Inexpensive CPU Monster

Rather than using the commercial cloud, my group tends to run day-to-day jobs on a tiny cluster of machines in my office and then to use Emulab when a serious amount of compute power is required. Recently I upgraded some nodes and thought I’d share the specs for the new machines on the off chance this will save others some time:

processor Intel Core i7-5820K $ 380
CPU cooler Cooler Master Hyper 212 EVO $ 35
mobo MSI X99S SLI Plus $ 180
RAM CORSAIR Vengeance LPX 16GB (4 x 4GB) DDR4 SDRAM 2400 $ 195
SSD SAMSUNG 850 Pro Series MZ-7KE256BW $ 140
video PNY Commercial Series VCG84DMS1D3SXPB-CG GeForce 8400 $ 49
case Corsair Carbide Series 200R $ 60
power supply Antec BP550 Plus 550W $ 60

These machines are well-balanced for the kind of work I do, obviously YMMV. The total cost is about $1100. These have been working very well with Ubuntu 14.04. They do a full build of LLVM in about 18 minutes, as opposed to 28 minutes for my previously-fastest machines that were based on the i7-4770. I’d be interested to hear where other research groups get their compute power — everything in the cloud? A mix of local and cloud resources? This is an area where I always feel like there’s plenty of room for improvement.

3 Replies to “Inexpensive CPU Monster”

  1. I’m not a “research group” (just a programmer fooling around with stuff) but I do most of my computation on a Hetzner i7-3770 server that I also use for storage. Those things are ridiculously cheap:

    https://robot.your-server.de/order/market/country/US?hdsize=3000

    They also have some i7-3930’s with 64gb of ram which are almost as fast as your i7-5820 according to passmark.

    I don’t think I’d want a cluster of compute servers in my office, making heat and noise. Remote servers are best.

    Regarding building LLVM, I haven’t tried this but

    https://computing.llnl.gov/code/pmake.html

    is a parallel version of make that lets you distribute a compilation across multiple machines. There are other things like that around too. I also remember hearing around 10 years ago that the main Google web search application at that time was around 100 MLOC of C++ and they compiled it on a 1000 node cluster. So distributed compilation is a known useful approach.

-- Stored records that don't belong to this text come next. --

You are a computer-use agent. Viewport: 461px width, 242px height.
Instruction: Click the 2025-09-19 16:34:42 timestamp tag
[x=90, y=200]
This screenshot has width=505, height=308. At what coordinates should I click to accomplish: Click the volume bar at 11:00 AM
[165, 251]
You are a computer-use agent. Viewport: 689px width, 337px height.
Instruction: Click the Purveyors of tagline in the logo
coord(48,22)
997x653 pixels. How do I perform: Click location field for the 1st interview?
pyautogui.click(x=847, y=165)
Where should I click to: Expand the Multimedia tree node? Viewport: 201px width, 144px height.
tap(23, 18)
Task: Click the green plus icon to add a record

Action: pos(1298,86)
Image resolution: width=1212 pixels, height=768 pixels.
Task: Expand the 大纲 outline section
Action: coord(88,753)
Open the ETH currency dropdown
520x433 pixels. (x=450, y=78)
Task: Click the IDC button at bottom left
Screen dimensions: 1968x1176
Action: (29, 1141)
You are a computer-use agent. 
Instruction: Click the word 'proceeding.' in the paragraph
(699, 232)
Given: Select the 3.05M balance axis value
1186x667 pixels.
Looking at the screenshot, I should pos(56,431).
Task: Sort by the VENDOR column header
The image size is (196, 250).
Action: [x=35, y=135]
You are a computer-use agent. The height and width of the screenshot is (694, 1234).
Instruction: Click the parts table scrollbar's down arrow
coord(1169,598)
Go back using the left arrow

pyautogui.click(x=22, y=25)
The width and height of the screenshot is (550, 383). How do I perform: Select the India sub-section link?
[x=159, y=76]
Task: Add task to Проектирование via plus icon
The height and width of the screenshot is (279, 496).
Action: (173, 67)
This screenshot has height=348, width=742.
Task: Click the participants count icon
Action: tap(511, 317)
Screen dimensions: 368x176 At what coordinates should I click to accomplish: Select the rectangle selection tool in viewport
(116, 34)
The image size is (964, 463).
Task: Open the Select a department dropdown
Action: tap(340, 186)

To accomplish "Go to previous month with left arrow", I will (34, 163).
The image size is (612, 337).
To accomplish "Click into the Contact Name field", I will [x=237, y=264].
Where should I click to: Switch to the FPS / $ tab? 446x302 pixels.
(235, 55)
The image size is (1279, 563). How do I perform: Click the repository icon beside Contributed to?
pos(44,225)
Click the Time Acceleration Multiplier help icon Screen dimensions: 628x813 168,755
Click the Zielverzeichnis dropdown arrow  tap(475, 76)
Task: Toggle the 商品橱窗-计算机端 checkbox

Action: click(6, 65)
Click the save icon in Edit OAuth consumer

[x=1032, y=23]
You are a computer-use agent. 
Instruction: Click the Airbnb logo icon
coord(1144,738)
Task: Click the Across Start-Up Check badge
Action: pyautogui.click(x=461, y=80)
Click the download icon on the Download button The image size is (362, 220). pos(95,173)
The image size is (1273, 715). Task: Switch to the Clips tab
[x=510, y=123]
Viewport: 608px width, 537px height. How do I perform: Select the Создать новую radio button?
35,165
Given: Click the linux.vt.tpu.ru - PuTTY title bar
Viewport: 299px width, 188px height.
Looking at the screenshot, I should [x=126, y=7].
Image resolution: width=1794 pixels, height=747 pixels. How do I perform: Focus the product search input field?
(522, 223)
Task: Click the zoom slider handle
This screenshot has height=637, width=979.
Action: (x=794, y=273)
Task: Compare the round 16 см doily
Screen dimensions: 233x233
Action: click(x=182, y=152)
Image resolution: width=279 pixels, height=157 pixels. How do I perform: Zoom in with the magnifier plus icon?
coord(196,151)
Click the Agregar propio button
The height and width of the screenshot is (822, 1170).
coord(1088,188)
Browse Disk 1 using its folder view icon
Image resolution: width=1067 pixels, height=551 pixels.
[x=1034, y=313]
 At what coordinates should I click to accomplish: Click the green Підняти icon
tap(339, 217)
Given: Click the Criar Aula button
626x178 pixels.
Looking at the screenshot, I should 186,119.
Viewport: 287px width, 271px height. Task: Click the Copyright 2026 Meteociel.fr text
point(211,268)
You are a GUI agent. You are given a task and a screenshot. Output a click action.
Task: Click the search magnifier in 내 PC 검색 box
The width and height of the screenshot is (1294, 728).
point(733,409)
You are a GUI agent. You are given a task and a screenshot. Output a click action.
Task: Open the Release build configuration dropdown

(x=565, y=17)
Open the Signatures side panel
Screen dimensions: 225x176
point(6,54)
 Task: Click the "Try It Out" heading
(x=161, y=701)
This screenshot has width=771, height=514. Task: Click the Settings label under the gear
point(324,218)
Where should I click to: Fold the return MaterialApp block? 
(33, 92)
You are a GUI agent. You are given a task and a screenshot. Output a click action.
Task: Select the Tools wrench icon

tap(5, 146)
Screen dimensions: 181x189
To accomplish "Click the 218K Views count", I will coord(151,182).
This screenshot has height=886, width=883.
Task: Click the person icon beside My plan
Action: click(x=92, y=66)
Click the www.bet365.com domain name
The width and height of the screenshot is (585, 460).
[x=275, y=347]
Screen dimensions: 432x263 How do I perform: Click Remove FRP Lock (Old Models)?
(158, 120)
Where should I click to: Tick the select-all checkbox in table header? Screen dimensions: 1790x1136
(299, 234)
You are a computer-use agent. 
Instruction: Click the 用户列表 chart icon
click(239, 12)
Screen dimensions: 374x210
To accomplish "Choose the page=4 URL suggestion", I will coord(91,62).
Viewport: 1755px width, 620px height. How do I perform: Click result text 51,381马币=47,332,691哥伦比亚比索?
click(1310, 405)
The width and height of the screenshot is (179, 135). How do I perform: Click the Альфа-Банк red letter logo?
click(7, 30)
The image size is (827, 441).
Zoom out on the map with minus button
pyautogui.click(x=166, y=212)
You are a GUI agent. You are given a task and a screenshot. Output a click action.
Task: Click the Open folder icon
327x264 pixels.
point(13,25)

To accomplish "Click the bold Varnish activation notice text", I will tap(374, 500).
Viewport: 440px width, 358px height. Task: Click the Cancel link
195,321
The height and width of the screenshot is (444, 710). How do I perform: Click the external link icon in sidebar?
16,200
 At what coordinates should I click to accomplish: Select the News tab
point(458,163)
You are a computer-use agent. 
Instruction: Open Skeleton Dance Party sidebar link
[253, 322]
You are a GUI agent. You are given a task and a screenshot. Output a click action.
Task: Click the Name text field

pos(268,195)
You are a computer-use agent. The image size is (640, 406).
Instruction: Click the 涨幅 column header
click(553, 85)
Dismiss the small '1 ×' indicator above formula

  2. Hi Paul, one of my students uses pmake to build LLVM and it seems to work well. I haven’t been inspired to try it yet, my view is that unless something like that is used by a large number of people it’s likely to have odd corner-case bugs due to clock skew, version skew, or anything else skew.

    My office runs cold and these machines are quiet!

    Hetzner looks interesting, I hadn’t seen it– will investigate next time I need extra power.

  3. One thing about Hetzner is that it’s not cloud computing– they are monthly rentals of bare metal dedicated servers. You have to configure the OS, they require 30 days notice if you want to cancel, etc. So they’re not really for occasional usage bursts. But I’ve had mine for about 6 months and after getting some early snags fixed it works great. If I needed more capacity on a regular basis I’d certainly add another one.

    Runabove.com has reserved core cloud instances at fairly low hourly rates if that’s of interest. They also have some of what are supposed to be super fast machines with the power8 architecture (22 cores, 176 threads, 48gb ram) at around $1/hour but I haven’t tried it. Phoronix mentions some benchmarks: http://www.phoronix.com/scan.php?page=article&item=runabove_power8_cloud&num=2

    it sounds sort of comparable to an 8-core Haswell-E except for numeric workloads.